Игнорирование этой специфики, наиболее наглядно проявляющейся в «денежном голоде» — столь же искусственном, что и устроенный Черчиллем в Бенгалии в 1943 году обычный голод, — оборачиваются потрясающей неадекватностью (разумеется, с точки зрения интересов России) всей финансовой политики, закрепленной утверждением нового состава власти на новые долгие годы.
Применение к убиваемой нехваткой денег экономике России мер, разработанных для экономик, страдающих от их избытка, столь же логично, как и лечение дистрофика голоданием на основании его эффективности для избавления от ожирения.
Инфляцию с патологическим упорством пытаются лечить ужесточением финансовой политики: мерами, ведущими к сжатию денежной массы.
Если инфляция вызвана избытком денег, это правильно, — но в условиях их нехватки цены растут из-за произвола монополий и удорожания издержек.
Повышение процентной ставки повышает издержки из-за удорожания кредита (которое монополисты закладывают в цену товаров и услуг почти беспрепятственно — пока не упираются в кромешную нищету населения) и из-за страха монополистов перед очевидной демонстрацией неадекватности государства.
В результате мера, которая теоретически должна сдерживать инфляцию, на деле ее разгоняет.
В то же время смягчение «денежного голода» смягчением финансовой политики парадоксальным образом сдерживает инфляцию, так как увеличение денежной массы неминуемо отстает от роста деловой активности. После дефолта 1998 года это показало нам правительство Примакова-Маслюкова, вытащившее страну из катастрофы, а в конце 2022 года — и правительство Мишустина.
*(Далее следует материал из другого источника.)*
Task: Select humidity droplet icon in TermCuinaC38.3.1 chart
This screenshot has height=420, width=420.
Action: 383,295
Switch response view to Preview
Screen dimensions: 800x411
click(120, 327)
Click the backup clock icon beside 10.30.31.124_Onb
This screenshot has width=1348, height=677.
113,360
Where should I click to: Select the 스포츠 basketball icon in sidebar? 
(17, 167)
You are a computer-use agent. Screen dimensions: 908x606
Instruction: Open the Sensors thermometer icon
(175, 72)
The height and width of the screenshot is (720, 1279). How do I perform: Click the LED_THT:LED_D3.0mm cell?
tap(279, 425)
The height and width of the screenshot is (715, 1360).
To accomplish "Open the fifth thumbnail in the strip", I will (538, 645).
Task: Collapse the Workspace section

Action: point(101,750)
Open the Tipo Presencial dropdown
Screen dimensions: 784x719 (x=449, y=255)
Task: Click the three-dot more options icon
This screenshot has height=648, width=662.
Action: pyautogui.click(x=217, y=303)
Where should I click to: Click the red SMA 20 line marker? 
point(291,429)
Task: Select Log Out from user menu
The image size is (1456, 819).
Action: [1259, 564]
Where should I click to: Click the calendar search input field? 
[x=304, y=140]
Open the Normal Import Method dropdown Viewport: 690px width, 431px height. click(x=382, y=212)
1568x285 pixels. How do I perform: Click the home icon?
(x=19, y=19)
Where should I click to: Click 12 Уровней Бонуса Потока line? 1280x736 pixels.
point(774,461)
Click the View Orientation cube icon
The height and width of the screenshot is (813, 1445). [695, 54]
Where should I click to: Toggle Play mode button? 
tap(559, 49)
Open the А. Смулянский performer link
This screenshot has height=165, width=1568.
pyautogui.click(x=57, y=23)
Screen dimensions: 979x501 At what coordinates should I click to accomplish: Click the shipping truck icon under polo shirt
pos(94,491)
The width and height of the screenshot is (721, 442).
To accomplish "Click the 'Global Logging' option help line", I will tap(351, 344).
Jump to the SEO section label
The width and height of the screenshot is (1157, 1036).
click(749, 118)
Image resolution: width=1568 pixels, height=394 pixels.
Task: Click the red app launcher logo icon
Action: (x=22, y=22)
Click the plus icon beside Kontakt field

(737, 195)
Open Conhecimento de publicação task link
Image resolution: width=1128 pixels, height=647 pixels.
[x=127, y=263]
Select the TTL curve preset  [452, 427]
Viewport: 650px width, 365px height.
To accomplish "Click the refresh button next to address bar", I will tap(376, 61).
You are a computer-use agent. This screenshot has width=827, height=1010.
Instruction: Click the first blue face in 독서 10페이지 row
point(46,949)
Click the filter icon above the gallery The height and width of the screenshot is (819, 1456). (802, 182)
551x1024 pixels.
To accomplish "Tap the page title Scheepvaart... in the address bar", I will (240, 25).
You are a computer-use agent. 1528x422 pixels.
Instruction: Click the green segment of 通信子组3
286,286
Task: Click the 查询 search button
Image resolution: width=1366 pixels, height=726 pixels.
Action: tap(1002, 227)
Но никаких уроков из этого не извлечено до сих пор.
Аналогична ситуация с динамикой курса рубля: если угроза его ослабления вызвана избытком денег, финансовую политику надо ужесточать.
Но при нехватке денежной массы ужесточение финансовой политики, лишая перспектив реального сектора, выдавливает из него капитал, которому больше нет места в стране — и он идет на валютный рынок, обваливая рубль.
Эту картину мы наблюдали и перед дефолтом, и в 2014—2015, и в 2023 годах, — но она осталась непостижима для экономического руководства страны, продолжающего применять стандартные регуляторные механизмы в созданных им же заведомо нестандартных условиях.
Поразительно, что стабилизация валютного рынка и в 2022, и в 2023 годах обеспечивалась сначала Министром финансов, а затем и президентом России. Оба раза решающий шаг был один и тот же: резкое расширение валютного рынка обязательной продажей части валютной выручки.
По сути дела, дважды за последние годы российскую экономику спасали чрезвычайные вмешательства в деятельность экономических регуляторов.
Однако при продолжении игнорирования реальности, отчасти обусловленном колониальным характером созданного в России экономического механизма, в третий раз нам может уже и не повезти.